*Assignment*
Transcribe each line below word for word.

+---+

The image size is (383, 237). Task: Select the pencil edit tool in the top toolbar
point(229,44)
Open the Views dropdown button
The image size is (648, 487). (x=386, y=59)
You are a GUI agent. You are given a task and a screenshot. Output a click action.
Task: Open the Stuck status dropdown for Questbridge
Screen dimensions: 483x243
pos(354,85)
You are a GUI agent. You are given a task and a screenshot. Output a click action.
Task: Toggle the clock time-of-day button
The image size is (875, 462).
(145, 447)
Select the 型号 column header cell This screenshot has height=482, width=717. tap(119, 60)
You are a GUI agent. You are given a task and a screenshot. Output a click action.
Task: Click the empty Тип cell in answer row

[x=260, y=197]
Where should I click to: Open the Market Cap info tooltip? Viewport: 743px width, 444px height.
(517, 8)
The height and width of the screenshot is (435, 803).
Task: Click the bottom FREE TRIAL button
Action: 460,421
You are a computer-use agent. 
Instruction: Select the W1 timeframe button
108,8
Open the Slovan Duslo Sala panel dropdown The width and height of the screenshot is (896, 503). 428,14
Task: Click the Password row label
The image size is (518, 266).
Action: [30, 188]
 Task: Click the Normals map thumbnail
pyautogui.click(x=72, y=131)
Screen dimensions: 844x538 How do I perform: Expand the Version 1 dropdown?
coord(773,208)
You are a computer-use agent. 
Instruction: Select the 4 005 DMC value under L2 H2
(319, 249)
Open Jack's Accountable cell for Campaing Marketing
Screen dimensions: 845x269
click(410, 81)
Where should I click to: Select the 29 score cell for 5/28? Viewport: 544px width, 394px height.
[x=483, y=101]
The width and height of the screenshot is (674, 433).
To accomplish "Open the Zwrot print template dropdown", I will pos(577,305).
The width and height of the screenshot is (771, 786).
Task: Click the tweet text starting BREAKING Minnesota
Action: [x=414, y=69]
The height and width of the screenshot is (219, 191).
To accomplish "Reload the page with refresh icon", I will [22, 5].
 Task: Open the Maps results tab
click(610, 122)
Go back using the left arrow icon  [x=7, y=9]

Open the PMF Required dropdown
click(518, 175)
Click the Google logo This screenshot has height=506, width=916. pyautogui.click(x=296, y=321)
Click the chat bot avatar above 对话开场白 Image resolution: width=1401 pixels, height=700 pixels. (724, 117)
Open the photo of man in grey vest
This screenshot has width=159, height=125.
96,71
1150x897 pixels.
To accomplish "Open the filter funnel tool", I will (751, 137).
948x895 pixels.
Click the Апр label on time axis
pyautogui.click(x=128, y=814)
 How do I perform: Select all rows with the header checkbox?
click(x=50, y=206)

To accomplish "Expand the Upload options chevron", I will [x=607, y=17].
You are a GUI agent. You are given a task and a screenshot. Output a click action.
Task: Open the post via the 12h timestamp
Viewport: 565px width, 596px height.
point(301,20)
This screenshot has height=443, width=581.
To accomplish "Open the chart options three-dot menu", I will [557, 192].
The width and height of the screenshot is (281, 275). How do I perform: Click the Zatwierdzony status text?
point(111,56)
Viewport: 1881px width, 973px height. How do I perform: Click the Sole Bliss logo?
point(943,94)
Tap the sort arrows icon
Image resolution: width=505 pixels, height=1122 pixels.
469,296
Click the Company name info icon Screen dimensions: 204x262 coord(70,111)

+---+

*The answer*
The image size is (383, 237). Task: Select the pencil edit tool in the top toolbar
point(229,44)
Open the Views dropdown button
The image size is (648, 487). (x=386, y=59)
You are a GUI agent. You are given a task and a screenshot. Output a click action.
Task: Open the Stuck status dropdown for Questbridge
Screen dimensions: 483x243
pos(354,85)
You are a GUI agent. You are given a task and a screenshot. Output a click action.
Task: Toggle the clock time-of-day button
The image size is (875, 462).
(145, 447)
Select the 型号 column header cell This screenshot has height=482, width=717. tap(119, 60)
You are a GUI agent. You are given a task and a screenshot. Output a click action.
Task: Click the empty Тип cell in answer row

[x=260, y=197]
Where should I click to: Open the Market Cap info tooltip? Viewport: 743px width, 444px height.
(517, 8)
The height and width of the screenshot is (435, 803).
Task: Click the bottom FREE TRIAL button
Action: 460,421
You are a computer-use agent. 
Instruction: Select the W1 timeframe button
108,8
Open the Slovan Duslo Sala panel dropdown The width and height of the screenshot is (896, 503). 428,14
Task: Click the Password row label
The image size is (518, 266).
Action: [30, 188]
 Task: Click the Normals map thumbnail
pyautogui.click(x=72, y=131)
Screen dimensions: 844x538 How do I perform: Expand the Version 1 dropdown?
coord(773,208)
You are a computer-use agent. 
Instruction: Select the 4 005 DMC value under L2 H2
(319, 249)
Open Jack's Accountable cell for Campaing Marketing
Screen dimensions: 845x269
click(410, 81)
Where should I click to: Select the 29 score cell for 5/28? Viewport: 544px width, 394px height.
[x=483, y=101]
The width and height of the screenshot is (674, 433).
To accomplish "Open the Zwrot print template dropdown", I will pos(577,305).
The width and height of the screenshot is (771, 786).
Task: Click the tweet text starting BREAKING Minnesota
Action: [x=414, y=69]
The height and width of the screenshot is (219, 191).
To accomplish "Reload the page with refresh icon", I will [22, 5].
 Task: Open the Maps results tab
click(610, 122)
Go back using the left arrow icon  [x=7, y=9]

Open the PMF Required dropdown
click(518, 175)
Click the Google logo This screenshot has height=506, width=916. pyautogui.click(x=296, y=321)
Click the chat bot avatar above 对话开场白 Image resolution: width=1401 pixels, height=700 pixels. (724, 117)
Open the photo of man in grey vest
This screenshot has width=159, height=125.
96,71
1150x897 pixels.
To accomplish "Open the filter funnel tool", I will (751, 137).
948x895 pixels.
Click the Апр label on time axis
pyautogui.click(x=128, y=814)
 How do I perform: Select all rows with the header checkbox?
click(x=50, y=206)

To accomplish "Expand the Upload options chevron", I will [x=607, y=17].
You are a GUI agent. You are given a task and a screenshot. Output a click action.
Task: Open the post via the 12h timestamp
Viewport: 565px width, 596px height.
point(301,20)
This screenshot has height=443, width=581.
To accomplish "Open the chart options three-dot menu", I will [557, 192].
The width and height of the screenshot is (281, 275). How do I perform: Click the Zatwierdzony status text?
point(111,56)
Viewport: 1881px width, 973px height. How do I perform: Click the Sole Bliss logo?
point(943,94)
Tap the sort arrows icon
Image resolution: width=505 pixels, height=1122 pixels.
469,296
Click the Company name info icon Screen dimensions: 204x262 coord(70,111)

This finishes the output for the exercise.